The combination of faster 5G connections and streaming behaviours will begin to shift gaming power away from traditional manufacturers.

Think back to when video games first came out… those huge machines in the arcades, bars and leisure centres gave way to home computers, PCs and consoles. The Gameboy, Nintendo 64 and Sega Megadrive weren’t exactly huge, but in recent years as technology has gathered pace, miniturisation has gone the other way, as evidenced by the not-exactly-inconsiderable size of the current iterations of the Sony Playstation consoles and XBOX.

There were brief forays into efforts to shrink the console experience into a handheld device, such as the Nintendo DS and Nintendo Switch. The latter’s fusing of the ability to watch TV and play on the move means it still has fans the world over, and is largely seen as the gaming device du jour.
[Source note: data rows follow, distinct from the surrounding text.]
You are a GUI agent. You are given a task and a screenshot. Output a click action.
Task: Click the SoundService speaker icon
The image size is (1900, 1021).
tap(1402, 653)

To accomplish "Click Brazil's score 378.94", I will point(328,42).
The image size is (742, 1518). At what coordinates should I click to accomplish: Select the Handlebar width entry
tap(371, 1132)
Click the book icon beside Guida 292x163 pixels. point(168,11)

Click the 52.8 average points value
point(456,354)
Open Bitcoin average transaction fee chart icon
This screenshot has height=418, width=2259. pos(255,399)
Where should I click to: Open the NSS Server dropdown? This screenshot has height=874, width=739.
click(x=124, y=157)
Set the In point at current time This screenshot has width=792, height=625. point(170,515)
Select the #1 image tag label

Recently though, competitors have started to up the ante as new game disruptors such as Steam Deck have found ways to cram new processing speeds and hefty graphics cards into just-about handheld devices.

Simultaneously, smartphones have also been getting bigger, and packed with ever more power, memory and operating systems that could power the next mission to Mars. In the last decade they have jumped from being devices used solely to send calls and emails on, to portable televisions and consoles in our hands, ready to supply us with the latest Netflix series, or FIFA game.

Photo: Onur Binay 

Lift off

The landscape of the gaming community has been shifting recently. Big tech companies such as Google tried to muscle in on the industry with Stadia series, which couldn’t get past the first level with more gamers.

Now, in the same way that companies are adopting cloud strategies to save money, make working practices more efficient and save on storing and maintaining costly on-premises architecture, cloud gaming on devices look certain to be modified, too. Games maker No More Robots are betting big on the importance of cloud gaming to their future. The company is to release at least six new titles on the Microsoft XCloud. Meanwhile users of that particular console, with upgrades to Linux and Chrome recently announced so cloud gaming can continue apace on many other devices.

Gone will be the reliance on graphics cards, it will all be about adaptive GPU resource scheduling – effectively using the unused space on your graphics card to let the space be used to run someone else’s gaming experience at the same time. 

And it’s not just on consoles that cloud gaming will proliferate. Those with mobile devices will also benefit too. The combination of 5g speeds and low latency will combine with mobile edge computing to offer more power to cloud gaming.

Also gone will be the tendency to offer ‘lite’ or beta versions of games because of this increase in processing power and connections on smartphones, as well as an increase in the potential audience as well, thanks to the ubiquitous nature of mobiles and smartphones.

And, as we’ve spoken out before, telecoms companies will also enjoy their day in the sun, harnessing the power of 5G and an increase in broadband connections to assert their dominance and prove how important they are to big tech.

Out of all of this will become the need for speed, competition and innovation among games publishers and studios, resulting in better games and experiences on smaller and smaller devices.

Isn’t that the kind of big news you like reading about.